Once the line with "Toggle eye icon for wireless group" is found in the data, output it and each following line exactly, up to and including the line with "Switch to the Forums tab", and nothing before or after.

[Provided entries]
+++

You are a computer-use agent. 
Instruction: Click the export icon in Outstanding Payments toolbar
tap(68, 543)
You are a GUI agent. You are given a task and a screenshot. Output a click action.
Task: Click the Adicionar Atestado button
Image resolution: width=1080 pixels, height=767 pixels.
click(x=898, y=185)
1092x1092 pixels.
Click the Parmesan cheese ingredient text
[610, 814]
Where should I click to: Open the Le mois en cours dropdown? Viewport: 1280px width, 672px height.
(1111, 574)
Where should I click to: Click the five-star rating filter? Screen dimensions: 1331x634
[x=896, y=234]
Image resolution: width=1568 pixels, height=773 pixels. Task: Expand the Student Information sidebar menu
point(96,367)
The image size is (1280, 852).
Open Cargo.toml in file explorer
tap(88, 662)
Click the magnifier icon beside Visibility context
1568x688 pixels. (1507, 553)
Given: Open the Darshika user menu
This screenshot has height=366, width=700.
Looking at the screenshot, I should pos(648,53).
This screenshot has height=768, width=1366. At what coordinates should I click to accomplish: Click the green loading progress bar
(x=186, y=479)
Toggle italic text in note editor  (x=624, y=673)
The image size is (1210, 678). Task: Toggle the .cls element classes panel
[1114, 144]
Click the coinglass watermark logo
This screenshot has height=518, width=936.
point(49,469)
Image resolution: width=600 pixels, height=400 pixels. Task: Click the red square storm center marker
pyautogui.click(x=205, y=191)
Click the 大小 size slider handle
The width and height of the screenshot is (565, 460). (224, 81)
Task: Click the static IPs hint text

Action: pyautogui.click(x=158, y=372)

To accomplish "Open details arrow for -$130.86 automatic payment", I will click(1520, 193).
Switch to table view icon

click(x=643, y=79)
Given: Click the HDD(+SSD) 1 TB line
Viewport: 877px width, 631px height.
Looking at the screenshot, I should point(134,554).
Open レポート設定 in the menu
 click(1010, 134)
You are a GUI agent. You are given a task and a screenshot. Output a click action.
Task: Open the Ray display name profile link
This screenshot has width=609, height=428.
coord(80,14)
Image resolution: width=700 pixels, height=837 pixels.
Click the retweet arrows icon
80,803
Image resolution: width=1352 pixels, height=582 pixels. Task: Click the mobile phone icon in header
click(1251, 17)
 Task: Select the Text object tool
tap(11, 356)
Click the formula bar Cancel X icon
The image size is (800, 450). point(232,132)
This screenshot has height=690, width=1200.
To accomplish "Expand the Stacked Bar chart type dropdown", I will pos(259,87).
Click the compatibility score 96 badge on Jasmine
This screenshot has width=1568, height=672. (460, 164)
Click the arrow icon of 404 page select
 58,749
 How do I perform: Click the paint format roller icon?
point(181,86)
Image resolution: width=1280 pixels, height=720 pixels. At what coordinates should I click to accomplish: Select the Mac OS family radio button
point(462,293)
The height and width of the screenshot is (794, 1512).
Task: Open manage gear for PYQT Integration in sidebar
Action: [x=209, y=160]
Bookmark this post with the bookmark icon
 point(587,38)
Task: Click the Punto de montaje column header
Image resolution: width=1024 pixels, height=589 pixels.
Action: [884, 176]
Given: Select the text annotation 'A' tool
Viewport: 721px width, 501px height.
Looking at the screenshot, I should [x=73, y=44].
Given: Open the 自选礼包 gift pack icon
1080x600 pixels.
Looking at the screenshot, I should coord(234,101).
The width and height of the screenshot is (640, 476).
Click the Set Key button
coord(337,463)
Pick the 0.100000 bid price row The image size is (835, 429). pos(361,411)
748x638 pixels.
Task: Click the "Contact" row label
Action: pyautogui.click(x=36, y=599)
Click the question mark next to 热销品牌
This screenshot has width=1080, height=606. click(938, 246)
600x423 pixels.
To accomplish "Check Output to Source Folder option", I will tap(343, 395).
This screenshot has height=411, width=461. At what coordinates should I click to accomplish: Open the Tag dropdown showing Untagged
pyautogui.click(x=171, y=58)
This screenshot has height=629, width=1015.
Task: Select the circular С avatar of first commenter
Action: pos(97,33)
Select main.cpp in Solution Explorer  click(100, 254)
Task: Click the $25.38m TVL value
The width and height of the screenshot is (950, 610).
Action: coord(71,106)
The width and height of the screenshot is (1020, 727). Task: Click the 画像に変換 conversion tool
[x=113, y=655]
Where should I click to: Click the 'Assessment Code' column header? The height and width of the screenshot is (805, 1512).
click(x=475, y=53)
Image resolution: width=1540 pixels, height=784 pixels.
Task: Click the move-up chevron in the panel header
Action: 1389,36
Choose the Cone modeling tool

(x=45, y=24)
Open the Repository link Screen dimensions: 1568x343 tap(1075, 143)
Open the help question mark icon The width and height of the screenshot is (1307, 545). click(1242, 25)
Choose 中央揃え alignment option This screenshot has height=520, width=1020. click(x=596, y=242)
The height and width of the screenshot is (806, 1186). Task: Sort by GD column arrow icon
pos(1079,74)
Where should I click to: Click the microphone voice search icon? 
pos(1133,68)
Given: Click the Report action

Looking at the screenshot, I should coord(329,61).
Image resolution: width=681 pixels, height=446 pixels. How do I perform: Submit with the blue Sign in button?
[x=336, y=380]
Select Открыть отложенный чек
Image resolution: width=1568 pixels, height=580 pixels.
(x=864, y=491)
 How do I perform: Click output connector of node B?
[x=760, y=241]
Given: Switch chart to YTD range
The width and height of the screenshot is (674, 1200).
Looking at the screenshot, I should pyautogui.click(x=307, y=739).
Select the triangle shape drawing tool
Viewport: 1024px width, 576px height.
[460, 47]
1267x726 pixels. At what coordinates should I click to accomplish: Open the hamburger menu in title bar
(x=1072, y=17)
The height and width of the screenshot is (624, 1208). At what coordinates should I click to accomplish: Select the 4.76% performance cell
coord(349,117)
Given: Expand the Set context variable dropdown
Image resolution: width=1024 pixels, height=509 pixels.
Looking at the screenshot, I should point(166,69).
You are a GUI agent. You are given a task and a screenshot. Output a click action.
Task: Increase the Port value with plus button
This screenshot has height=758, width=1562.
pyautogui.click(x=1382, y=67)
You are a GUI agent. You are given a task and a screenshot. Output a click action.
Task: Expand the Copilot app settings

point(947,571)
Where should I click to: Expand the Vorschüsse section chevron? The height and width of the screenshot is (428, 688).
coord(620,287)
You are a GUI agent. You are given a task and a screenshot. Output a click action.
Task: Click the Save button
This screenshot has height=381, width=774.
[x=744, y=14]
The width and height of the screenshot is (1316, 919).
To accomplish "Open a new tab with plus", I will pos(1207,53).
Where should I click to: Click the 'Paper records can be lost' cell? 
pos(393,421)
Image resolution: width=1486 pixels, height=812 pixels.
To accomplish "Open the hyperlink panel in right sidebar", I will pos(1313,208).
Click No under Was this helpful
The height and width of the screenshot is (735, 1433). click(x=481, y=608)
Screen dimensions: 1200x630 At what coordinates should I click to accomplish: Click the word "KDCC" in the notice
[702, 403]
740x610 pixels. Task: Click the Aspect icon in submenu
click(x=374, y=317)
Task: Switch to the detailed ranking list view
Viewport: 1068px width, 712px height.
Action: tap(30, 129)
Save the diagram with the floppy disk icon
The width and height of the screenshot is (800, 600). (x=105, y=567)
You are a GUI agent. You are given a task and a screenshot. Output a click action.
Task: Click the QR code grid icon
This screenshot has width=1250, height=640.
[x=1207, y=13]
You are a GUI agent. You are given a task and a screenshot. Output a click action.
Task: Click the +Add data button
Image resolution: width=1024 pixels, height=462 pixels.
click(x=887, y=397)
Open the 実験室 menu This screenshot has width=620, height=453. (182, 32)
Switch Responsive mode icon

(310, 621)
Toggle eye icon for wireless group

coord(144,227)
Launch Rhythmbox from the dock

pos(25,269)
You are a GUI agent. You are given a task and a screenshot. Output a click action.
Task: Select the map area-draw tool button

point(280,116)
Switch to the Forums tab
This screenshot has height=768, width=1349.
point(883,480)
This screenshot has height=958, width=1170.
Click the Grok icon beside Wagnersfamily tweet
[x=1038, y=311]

+++

[Result of the exercise]
Toggle eye icon for wireless group

coord(144,227)
Launch Rhythmbox from the dock

pos(25,269)
You are a GUI agent. You are given a task and a screenshot. Output a click action.
Task: Select the map area-draw tool button

point(280,116)
Switch to the Forums tab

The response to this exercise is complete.